• Requirements: Please copy out the lines word for word, from the first one through the line containing "Expand the Фильтр".

— START Stored records —

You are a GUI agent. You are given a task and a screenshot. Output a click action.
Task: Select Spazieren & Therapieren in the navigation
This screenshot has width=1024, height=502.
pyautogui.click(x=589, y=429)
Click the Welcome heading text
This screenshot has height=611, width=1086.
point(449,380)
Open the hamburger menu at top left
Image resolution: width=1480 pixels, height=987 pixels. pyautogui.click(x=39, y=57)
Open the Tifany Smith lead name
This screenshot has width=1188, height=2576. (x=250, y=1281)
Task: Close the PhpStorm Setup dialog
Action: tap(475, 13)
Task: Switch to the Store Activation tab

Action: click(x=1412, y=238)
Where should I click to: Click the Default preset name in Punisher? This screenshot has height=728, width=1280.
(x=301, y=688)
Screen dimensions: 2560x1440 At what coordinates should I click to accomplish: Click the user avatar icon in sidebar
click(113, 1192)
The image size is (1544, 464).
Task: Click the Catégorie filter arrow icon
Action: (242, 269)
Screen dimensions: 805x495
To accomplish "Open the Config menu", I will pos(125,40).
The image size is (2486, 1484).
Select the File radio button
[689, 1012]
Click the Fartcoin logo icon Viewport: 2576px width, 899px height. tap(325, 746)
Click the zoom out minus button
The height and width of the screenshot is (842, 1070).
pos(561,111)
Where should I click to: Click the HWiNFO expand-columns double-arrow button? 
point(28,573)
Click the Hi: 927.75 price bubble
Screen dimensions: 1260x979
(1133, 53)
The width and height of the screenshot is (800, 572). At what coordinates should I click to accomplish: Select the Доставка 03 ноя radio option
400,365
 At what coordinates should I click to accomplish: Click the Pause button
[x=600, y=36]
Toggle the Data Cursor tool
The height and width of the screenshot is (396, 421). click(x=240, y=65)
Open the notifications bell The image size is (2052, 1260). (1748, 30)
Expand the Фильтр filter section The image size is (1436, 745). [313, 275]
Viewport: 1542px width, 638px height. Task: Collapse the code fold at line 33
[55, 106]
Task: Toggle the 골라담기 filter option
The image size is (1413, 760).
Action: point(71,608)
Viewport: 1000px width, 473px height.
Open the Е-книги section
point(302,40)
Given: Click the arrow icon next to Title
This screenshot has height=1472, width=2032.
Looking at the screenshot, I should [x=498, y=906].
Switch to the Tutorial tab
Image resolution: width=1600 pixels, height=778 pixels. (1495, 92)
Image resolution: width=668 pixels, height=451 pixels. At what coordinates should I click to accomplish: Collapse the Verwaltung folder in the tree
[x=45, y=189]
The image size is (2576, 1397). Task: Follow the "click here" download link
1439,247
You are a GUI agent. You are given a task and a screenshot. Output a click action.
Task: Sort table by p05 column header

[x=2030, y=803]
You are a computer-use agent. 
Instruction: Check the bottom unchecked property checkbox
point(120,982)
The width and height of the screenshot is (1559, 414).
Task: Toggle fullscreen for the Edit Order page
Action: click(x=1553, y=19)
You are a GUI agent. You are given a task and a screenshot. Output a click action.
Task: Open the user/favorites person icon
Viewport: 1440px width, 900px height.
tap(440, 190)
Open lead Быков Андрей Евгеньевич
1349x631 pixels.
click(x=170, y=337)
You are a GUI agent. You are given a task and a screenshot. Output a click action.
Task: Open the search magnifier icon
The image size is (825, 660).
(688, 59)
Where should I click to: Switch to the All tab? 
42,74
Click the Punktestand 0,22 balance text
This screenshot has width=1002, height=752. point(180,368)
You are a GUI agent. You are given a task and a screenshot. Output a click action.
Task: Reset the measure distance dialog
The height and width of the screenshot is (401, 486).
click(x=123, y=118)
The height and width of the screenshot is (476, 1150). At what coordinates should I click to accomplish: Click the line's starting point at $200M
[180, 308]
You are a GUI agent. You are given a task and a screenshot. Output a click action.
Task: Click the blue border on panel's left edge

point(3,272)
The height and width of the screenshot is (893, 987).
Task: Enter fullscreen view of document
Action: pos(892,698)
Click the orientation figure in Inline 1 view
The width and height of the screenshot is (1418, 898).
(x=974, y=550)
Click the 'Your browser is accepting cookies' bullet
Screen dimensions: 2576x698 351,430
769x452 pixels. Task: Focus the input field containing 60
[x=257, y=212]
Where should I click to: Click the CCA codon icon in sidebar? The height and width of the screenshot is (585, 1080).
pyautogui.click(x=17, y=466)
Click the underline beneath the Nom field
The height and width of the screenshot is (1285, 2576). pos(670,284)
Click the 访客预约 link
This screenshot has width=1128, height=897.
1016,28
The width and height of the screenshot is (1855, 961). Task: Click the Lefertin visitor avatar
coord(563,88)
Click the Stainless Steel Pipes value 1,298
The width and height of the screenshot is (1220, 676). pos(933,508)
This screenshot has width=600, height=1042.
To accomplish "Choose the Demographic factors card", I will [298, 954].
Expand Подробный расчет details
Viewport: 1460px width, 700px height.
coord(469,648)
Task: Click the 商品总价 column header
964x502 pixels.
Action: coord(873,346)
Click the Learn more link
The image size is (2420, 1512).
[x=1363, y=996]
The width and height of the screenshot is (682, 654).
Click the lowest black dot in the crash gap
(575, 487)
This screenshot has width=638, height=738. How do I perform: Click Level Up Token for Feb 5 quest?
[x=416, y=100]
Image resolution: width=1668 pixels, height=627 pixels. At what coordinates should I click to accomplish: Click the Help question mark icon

— END Stored records —

• Solved problem:
You are a GUI agent. You are given a task and a screenshot. Output a click action.
Task: Select Spazieren & Therapieren in the navigation
This screenshot has width=1024, height=502.
pyautogui.click(x=589, y=429)
Click the Welcome heading text
This screenshot has height=611, width=1086.
point(449,380)
Open the hamburger menu at top left
Image resolution: width=1480 pixels, height=987 pixels. pyautogui.click(x=39, y=57)
Open the Tifany Smith lead name
This screenshot has width=1188, height=2576. (x=250, y=1281)
Task: Close the PhpStorm Setup dialog
Action: tap(475, 13)
Task: Switch to the Store Activation tab

Action: click(x=1412, y=238)
Where should I click to: Click the Default preset name in Punisher? This screenshot has height=728, width=1280.
(x=301, y=688)
Screen dimensions: 2560x1440 At what coordinates should I click to accomplish: Click the user avatar icon in sidebar
click(113, 1192)
The image size is (1544, 464).
Task: Click the Catégorie filter arrow icon
Action: (242, 269)
Screen dimensions: 805x495
To accomplish "Open the Config menu", I will pos(125,40).
The image size is (2486, 1484).
Select the File radio button
[689, 1012]
Click the Fartcoin logo icon Viewport: 2576px width, 899px height. tap(325, 746)
Click the zoom out minus button
The height and width of the screenshot is (842, 1070).
pos(561,111)
Where should I click to: Click the HWiNFO expand-columns double-arrow button? 
point(28,573)
Click the Hi: 927.75 price bubble
Screen dimensions: 1260x979
(1133, 53)
The width and height of the screenshot is (800, 572). At what coordinates should I click to accomplish: Select the Доставка 03 ноя radio option
400,365
 At what coordinates should I click to accomplish: Click the Pause button
[x=600, y=36]
Toggle the Data Cursor tool
The height and width of the screenshot is (396, 421). click(x=240, y=65)
Open the notifications bell The image size is (2052, 1260). (1748, 30)
Expand the Фильтр filter section The image size is (1436, 745). [313, 275]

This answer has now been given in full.